What news could possibly improve a Memorial Day Weekend? Well, how about the news that Adam Sandler might actually have to start trying harder. His latest paid vacation, to Africa, in Blended, earned just $14.25 million from Friday-Sunday, a “somewhat shocking whiff” and his second worst opening for a Sandler-starring Happy Madison movie ever (behind That’s My Boy‘s $13.45m in 2012) — though the budget was smaller ($40-45 million for Blended vs. $70 million for That’s My Boy). Regardless, I’m going to go ahead and declare this a victory for anyone who doesn’t enjoy Drew Barrymore puking French onion soup in a movie trailer.
Of course, it should be noted that Blended received an A- Cinemascore, as the folks who lined up to see Drew Barrymore puke French onion soup were indeed rewarded with Drew Barrymore puking French onion soup. Warner Bros president of distribution (WB distributed Blended) blamed “good weather across the country” for keeping people away from the theater. Uh huh, sure, buddy, it was definitely the weather and not the soup-puking, whatever you say.
Meanwhile, X-Men: Days of Future Past earned $261 million worldwide. Internationally speaking, it was the biggest X-Men opening ever, and opened bigger than any Fox film ever, including Avatar. Domestically speaking, it didn’t beat Ratner’s X-Men movie, and adjusted for inflation was behind X2.

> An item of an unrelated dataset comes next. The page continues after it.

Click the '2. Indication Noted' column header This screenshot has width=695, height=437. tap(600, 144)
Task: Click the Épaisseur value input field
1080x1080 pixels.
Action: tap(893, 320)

In North America, Days of Future Past scored the fifth-best Memorial Day opening of all time after Pirates of the Caribbean: At World’s End ($139.8 million), Indiana Jones and the Kingdom of the Crystal Skull ($126.9 million), X-Men: The Last Stand ($122.9 million) and last year’s Fast & Furious 6 ($117 million). [HollywoodReporter]
X-Men: Days of Future Past has earned $90.7 million on its first weekend of release, with a projected Memorial Day four-day debut of $108m. That total that includes $8.1m worth of Thursday previews. That’s a lower opening than the 2006 debut of X-Men: The Last Stand, which earned $102m Fri-Sun and $124m Fri-Mon over its Memorial Day debut. Heck, adjusted for inflation, it’s a smaller Fri-Sun debut than X2: X-Men United ($85m back in 2003) about on par with X-Men Origins: Wolverine ($85m in 2009) and X-Men ($54m in 2000, which would be about $80m today without any 3D bump). [Forbes]
Comparisons aside, the bottom line is, Fox made lots of money and will almost undoubtedly continue to make X-Men movies.
Elsewhere, Godzilla surpassed the Roland Emmerich Godzilla, Jon Favreau’s Chef crept into the top 10 despite playing on fewer than 500 screens (why is this movie getting so few screens again?), and Frozen has now surpassed Iron Man 3 as 2013’s highest grossing movie, with $1.219 billion. I still don’t know what it’s about. Snowmen, or some shit?